Extended Data Fig. 4. The tumour microenvironment of R^TT tumours is strongly remodelled.

a, T cell influx into N^TT and R^TT Braf melanoma, assessed by IF (scale bar 100 μm and 20 μm). Experiment performed twice; representative image shown. b, T cell quantified separately at tumour margin and centre (n = 3 tumours per condition, N^TT n= 15, R^TT n= 16 ROI). P-value: * 0.0204, ns 0.0756. c, PCA plot displaying top 500 most variable genes for T cells sorted from N^TT and R^TT Braf/Pten^OVA tumours. d, e Gating strategy highlighting identification of CD3⁺ CD8⁺ T cells, CD103⁺ CD11c⁺ DCs and CD11b⁺ GR-1⁺ suppressive myeloid cells. f, Suppressive myeloid cells in Braf melanoma, assessed by flow cytometry (n = 7 tumours per condition).

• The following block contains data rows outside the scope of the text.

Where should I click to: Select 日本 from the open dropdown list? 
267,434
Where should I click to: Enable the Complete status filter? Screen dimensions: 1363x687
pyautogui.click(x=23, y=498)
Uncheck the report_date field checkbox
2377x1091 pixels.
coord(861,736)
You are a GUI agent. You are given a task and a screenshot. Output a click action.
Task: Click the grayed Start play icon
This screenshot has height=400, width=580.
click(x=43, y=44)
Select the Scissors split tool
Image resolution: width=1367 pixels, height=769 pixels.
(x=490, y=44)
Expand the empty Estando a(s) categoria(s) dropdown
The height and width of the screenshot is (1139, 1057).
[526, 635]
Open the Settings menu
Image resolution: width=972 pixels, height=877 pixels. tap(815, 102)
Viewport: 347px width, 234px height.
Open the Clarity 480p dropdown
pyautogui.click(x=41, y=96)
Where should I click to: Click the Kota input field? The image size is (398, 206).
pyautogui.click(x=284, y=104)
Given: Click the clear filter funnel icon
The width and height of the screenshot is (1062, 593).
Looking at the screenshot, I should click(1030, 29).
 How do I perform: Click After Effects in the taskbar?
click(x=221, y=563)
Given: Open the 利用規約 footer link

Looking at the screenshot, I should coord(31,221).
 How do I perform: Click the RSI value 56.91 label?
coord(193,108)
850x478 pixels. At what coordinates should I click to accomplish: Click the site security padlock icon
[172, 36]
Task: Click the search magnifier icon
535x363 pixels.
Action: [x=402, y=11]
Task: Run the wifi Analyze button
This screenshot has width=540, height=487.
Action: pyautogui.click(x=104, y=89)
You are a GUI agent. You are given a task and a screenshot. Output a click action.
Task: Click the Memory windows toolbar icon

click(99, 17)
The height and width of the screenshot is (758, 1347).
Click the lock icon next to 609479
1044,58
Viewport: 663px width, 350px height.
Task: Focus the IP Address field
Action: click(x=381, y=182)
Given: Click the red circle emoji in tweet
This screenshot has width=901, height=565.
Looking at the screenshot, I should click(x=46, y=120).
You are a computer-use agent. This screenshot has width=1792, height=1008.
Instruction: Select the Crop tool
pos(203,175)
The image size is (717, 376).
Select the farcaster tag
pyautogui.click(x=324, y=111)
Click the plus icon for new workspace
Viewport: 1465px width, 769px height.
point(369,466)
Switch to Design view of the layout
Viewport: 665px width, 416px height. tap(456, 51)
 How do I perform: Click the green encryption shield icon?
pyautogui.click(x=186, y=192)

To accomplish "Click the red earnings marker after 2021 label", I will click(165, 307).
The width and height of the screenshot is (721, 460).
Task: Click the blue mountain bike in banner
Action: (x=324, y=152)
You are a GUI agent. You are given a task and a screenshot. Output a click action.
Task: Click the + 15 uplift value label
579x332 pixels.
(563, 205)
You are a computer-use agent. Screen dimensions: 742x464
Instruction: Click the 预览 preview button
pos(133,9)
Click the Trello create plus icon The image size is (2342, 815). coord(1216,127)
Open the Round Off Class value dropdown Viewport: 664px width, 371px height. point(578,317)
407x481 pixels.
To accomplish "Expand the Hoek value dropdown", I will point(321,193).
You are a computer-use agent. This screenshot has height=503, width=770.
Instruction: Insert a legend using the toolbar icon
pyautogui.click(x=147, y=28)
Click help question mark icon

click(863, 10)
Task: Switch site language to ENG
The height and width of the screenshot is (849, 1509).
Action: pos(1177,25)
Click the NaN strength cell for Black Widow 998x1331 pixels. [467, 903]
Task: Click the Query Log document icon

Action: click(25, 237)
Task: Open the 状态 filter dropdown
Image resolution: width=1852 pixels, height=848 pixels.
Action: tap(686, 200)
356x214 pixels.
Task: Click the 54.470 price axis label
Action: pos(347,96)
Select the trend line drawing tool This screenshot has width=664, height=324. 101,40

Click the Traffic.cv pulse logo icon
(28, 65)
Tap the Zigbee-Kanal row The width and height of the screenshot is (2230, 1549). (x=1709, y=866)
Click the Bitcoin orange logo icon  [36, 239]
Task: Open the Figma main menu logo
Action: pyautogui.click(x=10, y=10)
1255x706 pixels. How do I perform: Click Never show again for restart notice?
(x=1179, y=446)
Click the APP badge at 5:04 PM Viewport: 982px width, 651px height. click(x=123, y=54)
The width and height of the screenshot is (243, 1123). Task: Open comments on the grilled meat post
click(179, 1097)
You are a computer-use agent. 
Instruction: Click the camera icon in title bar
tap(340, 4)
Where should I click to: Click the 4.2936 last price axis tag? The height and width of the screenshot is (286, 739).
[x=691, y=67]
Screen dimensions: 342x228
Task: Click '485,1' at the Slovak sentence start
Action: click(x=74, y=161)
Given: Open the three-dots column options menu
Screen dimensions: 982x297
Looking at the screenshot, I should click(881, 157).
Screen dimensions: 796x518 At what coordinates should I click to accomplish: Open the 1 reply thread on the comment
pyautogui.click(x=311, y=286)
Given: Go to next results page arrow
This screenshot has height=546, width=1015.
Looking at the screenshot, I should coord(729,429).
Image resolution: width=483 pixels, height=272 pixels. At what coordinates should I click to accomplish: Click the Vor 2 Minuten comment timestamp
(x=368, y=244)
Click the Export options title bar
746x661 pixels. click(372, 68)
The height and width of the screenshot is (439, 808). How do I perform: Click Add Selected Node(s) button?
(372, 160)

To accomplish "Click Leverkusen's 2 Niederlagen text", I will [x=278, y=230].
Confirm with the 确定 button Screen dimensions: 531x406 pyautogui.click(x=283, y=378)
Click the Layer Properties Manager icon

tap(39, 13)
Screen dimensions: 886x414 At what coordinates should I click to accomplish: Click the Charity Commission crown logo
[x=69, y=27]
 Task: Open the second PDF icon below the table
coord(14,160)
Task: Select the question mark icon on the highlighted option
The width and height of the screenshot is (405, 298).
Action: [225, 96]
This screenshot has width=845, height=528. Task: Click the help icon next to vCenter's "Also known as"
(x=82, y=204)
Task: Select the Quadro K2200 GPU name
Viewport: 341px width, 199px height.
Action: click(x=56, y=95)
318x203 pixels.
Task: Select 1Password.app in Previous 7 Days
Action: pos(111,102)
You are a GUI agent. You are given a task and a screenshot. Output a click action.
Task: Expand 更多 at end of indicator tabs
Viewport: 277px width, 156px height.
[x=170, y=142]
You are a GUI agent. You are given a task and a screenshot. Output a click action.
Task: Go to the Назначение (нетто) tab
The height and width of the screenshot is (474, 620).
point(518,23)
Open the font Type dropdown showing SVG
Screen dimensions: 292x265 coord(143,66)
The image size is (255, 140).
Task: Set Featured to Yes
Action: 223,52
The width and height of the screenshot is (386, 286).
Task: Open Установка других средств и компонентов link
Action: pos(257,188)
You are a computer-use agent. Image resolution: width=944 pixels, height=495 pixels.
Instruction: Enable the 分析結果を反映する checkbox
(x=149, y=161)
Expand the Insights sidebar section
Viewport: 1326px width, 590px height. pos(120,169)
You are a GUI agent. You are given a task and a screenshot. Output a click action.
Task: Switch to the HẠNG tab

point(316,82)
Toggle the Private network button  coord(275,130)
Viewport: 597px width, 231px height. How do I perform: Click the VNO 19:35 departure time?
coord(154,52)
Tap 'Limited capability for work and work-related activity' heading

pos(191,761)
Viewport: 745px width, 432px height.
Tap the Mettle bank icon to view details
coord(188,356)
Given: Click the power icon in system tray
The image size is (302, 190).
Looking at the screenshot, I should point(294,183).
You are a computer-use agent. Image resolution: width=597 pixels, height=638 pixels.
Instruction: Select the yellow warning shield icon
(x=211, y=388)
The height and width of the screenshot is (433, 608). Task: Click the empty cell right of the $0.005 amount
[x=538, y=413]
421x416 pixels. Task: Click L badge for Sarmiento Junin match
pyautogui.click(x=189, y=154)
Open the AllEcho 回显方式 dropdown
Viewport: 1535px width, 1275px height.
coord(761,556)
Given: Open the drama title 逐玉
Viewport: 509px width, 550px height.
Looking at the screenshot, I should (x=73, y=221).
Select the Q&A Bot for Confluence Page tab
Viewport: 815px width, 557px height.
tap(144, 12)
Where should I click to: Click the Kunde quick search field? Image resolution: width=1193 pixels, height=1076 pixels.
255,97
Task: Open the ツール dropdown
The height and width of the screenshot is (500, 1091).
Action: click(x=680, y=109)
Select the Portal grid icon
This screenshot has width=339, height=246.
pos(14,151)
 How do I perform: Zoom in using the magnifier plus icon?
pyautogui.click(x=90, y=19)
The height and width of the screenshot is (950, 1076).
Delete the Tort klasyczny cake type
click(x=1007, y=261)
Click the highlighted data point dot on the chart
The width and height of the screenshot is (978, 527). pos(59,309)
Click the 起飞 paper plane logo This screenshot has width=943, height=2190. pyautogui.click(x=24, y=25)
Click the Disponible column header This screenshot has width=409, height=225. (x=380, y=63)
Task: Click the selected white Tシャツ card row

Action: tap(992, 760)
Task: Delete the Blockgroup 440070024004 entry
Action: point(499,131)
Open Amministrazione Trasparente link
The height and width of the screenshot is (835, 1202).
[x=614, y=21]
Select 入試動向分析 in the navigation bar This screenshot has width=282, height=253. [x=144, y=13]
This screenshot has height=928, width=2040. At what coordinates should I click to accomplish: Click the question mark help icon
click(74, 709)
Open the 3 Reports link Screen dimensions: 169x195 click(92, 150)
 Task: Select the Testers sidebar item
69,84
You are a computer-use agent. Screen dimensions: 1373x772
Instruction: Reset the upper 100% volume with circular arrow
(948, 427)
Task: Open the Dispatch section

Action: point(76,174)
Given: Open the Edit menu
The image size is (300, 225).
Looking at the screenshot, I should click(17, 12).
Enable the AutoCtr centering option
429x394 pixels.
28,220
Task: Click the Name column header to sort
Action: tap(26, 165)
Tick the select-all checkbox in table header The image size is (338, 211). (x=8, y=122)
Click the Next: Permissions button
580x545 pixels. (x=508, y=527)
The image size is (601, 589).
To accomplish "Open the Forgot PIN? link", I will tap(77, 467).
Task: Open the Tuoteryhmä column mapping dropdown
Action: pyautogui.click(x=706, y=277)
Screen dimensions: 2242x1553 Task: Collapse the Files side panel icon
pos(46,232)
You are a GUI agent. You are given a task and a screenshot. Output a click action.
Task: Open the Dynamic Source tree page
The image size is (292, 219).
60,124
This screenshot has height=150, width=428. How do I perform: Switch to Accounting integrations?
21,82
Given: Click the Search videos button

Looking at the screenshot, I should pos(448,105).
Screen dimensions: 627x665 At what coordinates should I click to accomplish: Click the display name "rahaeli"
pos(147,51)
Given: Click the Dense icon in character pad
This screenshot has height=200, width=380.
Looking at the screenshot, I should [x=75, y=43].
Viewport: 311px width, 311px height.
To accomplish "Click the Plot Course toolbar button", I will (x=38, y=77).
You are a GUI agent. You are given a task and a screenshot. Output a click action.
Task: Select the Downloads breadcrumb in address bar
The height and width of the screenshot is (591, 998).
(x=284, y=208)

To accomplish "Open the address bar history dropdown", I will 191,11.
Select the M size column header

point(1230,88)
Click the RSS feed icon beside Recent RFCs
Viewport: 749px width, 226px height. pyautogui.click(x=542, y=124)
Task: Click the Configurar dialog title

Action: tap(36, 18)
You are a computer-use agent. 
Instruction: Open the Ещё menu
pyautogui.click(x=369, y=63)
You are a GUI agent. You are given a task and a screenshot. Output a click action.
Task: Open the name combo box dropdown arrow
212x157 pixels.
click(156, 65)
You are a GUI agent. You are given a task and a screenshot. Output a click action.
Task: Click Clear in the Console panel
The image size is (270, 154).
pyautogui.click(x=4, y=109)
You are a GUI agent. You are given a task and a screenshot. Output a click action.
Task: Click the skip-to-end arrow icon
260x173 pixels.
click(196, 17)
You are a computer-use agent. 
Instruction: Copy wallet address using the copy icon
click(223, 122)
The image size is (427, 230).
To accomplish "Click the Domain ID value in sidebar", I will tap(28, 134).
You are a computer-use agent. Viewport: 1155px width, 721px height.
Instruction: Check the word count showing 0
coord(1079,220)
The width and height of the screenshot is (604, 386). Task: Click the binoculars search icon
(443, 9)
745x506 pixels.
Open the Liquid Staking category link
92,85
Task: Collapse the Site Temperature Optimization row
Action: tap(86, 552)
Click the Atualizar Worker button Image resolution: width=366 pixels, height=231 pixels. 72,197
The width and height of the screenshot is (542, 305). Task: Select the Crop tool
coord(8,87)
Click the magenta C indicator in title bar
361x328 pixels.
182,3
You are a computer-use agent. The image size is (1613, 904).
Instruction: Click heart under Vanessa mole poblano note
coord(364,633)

P-value: * 0.023. Experiment performed 3 times; data represents pool of 2 experiments. g, CD103⁺ DCs in Braf melanoma, assessed by flow cytometry (n = 8 tumours per condition). P-value: *** 0.0005. Experiment performed 3 times; data represents pool of 2 experiments. h, Gating strategy highlighting the identification of CD103 DCs in an alternative gating strategy (Lineage negative (CD11b^-,Gr-1^-, NK1.1^-, CD3^-, B220^-, F480^-) MHCII+ CD103⁺ cells). i, Quantification of CD103⁺MHCII⁺ DCs with alternative gating strategy. (Braf/Pten^OVA melanoma both groups, n= 4 tumours; Braf/Pten melanoma N^TT= 5 tumours, R^TT= 8 tumours). Experiment performed once. P-value: * 0.0185, ** 0.0083. j, k CD103⁺MHCII⁺ DCs in N^TT and R^TT Braf melanoma, assessed by IF staining in (j) displayed as a representative picture (scale bar 100 μm and 20 μm) (Experiment performed twice) and (k) quantified separately at tumour margin and centre (n = 3 tumours per condition, all groups 15 ROIs). P-value: *** 0.0002, *** 0.0010. l, CD103⁺MHCII⁺ DCs in N^TT and R^TT Braf/Pten^OVA melanoma quantified separately at tumour margin and centre (n = 2 tumours per condition, all groups 10 ROI, except N^TT margin n = 11). P-value: **** 5.7E-6, 1.1E-5. Data in b, f, g, i, k, l displayed as mean ± SEM and analysed by two-tailed unpaired t–test with Welch correction for unequal variance or with Mann-Whitney-U-test if not normal distributed. * P < 0.05, ** P < 0.01, *** P < 0.001, **** P < 0.0001, ns = non-significant.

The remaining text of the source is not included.